Written task: Set down every one of the entries below again, character for character, without changing a single line.

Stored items

▼▼▼

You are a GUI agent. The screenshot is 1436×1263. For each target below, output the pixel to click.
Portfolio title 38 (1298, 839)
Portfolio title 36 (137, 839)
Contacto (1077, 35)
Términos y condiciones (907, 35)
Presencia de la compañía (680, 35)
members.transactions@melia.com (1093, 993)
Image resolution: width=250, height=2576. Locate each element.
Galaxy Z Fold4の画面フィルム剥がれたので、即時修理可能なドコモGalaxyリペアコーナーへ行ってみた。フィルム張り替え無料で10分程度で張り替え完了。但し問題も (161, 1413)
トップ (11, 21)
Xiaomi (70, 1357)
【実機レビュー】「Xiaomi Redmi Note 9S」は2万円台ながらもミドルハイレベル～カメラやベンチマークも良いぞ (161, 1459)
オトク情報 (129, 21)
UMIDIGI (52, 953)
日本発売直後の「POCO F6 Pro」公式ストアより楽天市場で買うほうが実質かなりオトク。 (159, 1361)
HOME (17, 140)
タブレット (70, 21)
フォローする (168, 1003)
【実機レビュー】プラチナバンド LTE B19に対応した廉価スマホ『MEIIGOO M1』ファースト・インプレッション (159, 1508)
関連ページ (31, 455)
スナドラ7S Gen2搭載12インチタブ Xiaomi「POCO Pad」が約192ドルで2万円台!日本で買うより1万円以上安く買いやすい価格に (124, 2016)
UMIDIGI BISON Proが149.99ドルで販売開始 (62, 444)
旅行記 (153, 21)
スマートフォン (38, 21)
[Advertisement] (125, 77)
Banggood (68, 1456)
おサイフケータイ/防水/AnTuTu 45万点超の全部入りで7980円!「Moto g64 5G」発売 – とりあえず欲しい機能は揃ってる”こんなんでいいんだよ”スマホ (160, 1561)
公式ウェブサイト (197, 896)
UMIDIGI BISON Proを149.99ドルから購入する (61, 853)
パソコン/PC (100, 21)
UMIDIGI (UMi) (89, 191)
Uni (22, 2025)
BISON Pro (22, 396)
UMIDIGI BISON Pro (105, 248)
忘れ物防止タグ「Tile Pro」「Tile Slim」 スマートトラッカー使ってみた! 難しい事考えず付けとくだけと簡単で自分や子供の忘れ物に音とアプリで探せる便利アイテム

▲▲▲

Result of the exercise:
You are a GUI agent. The screenshot is 1436×1263. For each target below, output the pixel to click.
Portfolio title 38 (1298, 839)
Portfolio title 36 (137, 839)
Contacto (1077, 35)
Términos y condiciones (907, 35)
Presencia de la compañía (680, 35)
members.transactions@melia.com (1093, 993)
Image resolution: width=250, height=2576. Locate each element.
Galaxy Z Fold4の画面フィルム剥がれたので、即時修理可能なドコモGalaxyリペアコーナーへ行ってみた。フィルム張り替え無料で10分程度で張り替え完了。但し問題も (161, 1413)
トップ (11, 21)
Xiaomi (70, 1357)
【実機レビュー】「Xiaomi Redmi Note 9S」は2万円台ながらもミドルハイレベル～カメラやベンチマークも良いぞ (161, 1459)
オトク情報 (129, 21)
UMIDIGI (52, 953)
日本発売直後の「POCO F6 Pro」公式ストアより楽天市場で買うほうが実質かなりオトク。 (159, 1361)
HOME (17, 140)
タブレット (70, 21)
フォローする (168, 1003)
【実機レビュー】プラチナバンド LTE B19に対応した廉価スマホ『MEIIGOO M1』ファースト・インプレッション (159, 1508)
関連ページ (31, 455)
スナドラ7S Gen2搭載12インチタブ Xiaomi「POCO Pad」が約192ドルで2万円台!日本で買うより1万円以上安く買いやすい価格に (124, 2016)
UMIDIGI BISON Proが149.99ドルで販売開始 (62, 444)
旅行記 (153, 21)
スマートフォン (38, 21)
[Advertisement] (125, 77)
Banggood (68, 1456)
おサイフケータイ/防水/AnTuTu 45万点超の全部入りで7980円!「Moto g64 5G」発売 – とりあえず欲しい機能は揃ってる”こんなんでいいんだよ”スマホ (160, 1561)
公式ウェブサイト (197, 896)
UMIDIGI BISON Proを149.99ドルから購入する (61, 853)
パソコン/PC (100, 21)
UMIDIGI (UMi) (89, 191)
Uni (22, 2025)
BISON Pro (22, 396)
UMIDIGI BISON Pro (105, 248)
忘れ物防止タグ「Tile Pro」「Tile Slim」 スマートトラッカー使ってみた! 難しい事考えず付けとくだけと簡単で自分や子供の忘れ物に音とアプリで探せる便利アイテム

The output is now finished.